This is the third year in a row I've gone to the RSA tradeshow. Since I don't cover security as a central part of my job, it's a lot to take in, drinking from a fire hose and all that. As I met with vendors, they generally wanted to talk about one or more of the following: trends in threats, trends in customer needs, new products they’re announcing or the overall business success they've had (they could spare me this, I know you'll find a way to tell me how great you are).
The first category is designed to scare the crap out of unsuspecting journalists so that they'll write about the findings of the vendor. For the most part it works, though after a while you can start to tell that not everyone claiming to have quantitative research does. For instance, we heard a couple vendors claim that malware was on the increase. Most say that's not true. The majority opinion is that malware attacks are becoming less frequent, more targeted, and more successful. The bad guys are organized, and they continue to get better and be more sophisticated about what they do.
Social engineering, particularly through social media sites like Facebook, is one of the newer and more rapidly increasing threats. Defending against it takes education for the most part. To a lesser degree, Web and email gateways can help to weed out some of this. The Web gateways have had to quickly become smarter about dealing with sites like LinkedIn and Facebook. It's no longer legit in most organizations to fully block these sites (some do it, and for good reason -- I know you're out there). More often you want to block certain aspects of the site. Sometimes it's identified malware like phishing attacks, in other cases you just may not want workers playing Farmville at work.

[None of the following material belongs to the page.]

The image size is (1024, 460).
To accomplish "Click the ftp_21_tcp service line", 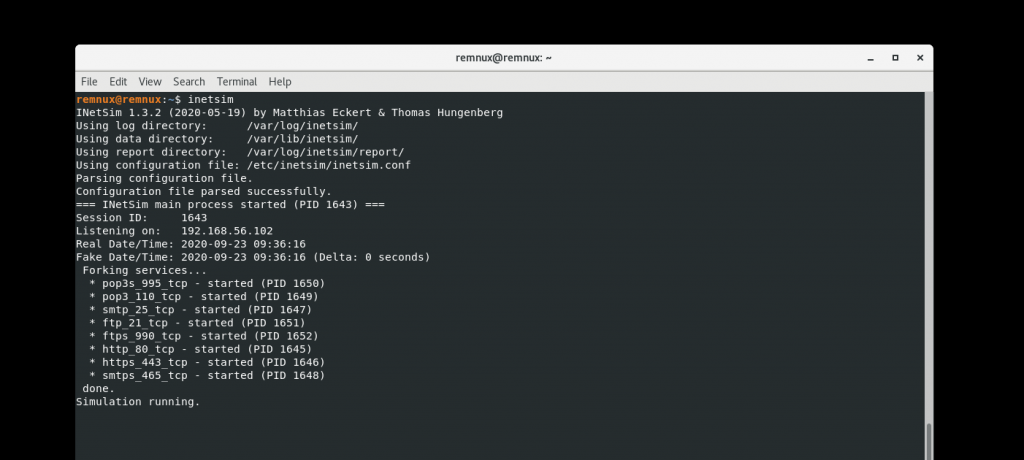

The threats follow the traffic and personal email traffic is indeed down, being replaced by traffic to social networking sites. For many it's a place they're becoming more used to interacting with friends and family, and at least so far, Facebook messaging isn't a place where you'll get daily emails from every online vendor with whom you've made a purchase. Functionally that means that Gmail or Hotmail is the place where you hear from your bank, your frequent flyer programs, your cable provider, and others that toe the line between junk and bulk email. The social engineers want to be in with your personal correspondence, and so targeting Facebook is now far more interesting to them.
Signature-based systems are still some of the most popular security systems in use. Whether it's host-based or network-based, chances are there's lots and lots of this sort of scanning happening in your environment. Polymorphic code has been the tool of choice for well-organized bad guys looking to get around scanners. Vendor Stonesoft believes we'll be seeing a twist on that concept in which TCP/IP features such as packet fragmentation, out-of-order delivery, or simple use of non-relevant features like setting type of service bits are used as a means to avoid signature detection. The bottom line is that analysis requires full processing of the TCP/IP protocol -- not just simple signature matching.
Most firewalls and IPS/IDS products look for at least some of these tricks. Whether they catch them all and whether attacks are based on ones they miss is a matter for some debate. Bottom line -- make sure that your firewalls and IDS/IPS systems fully reassemble TCP flows for analysis.
As social networking and other services like Gmail become more attractive attack vectors, the vendors are increasingly turning to encryption to protect their systems. SSL capabilities for gateways, firewalls, DLP products, and anything else that hopes to see inside the conversation is becoming critical, and of course the more watching you do, the more delay you'll incur and the more horsepower or specialized hardware you'll be throwing at a problem. If your thought is that all SSL encrypted traffic is inherently good, it's probably time to rethink that notion.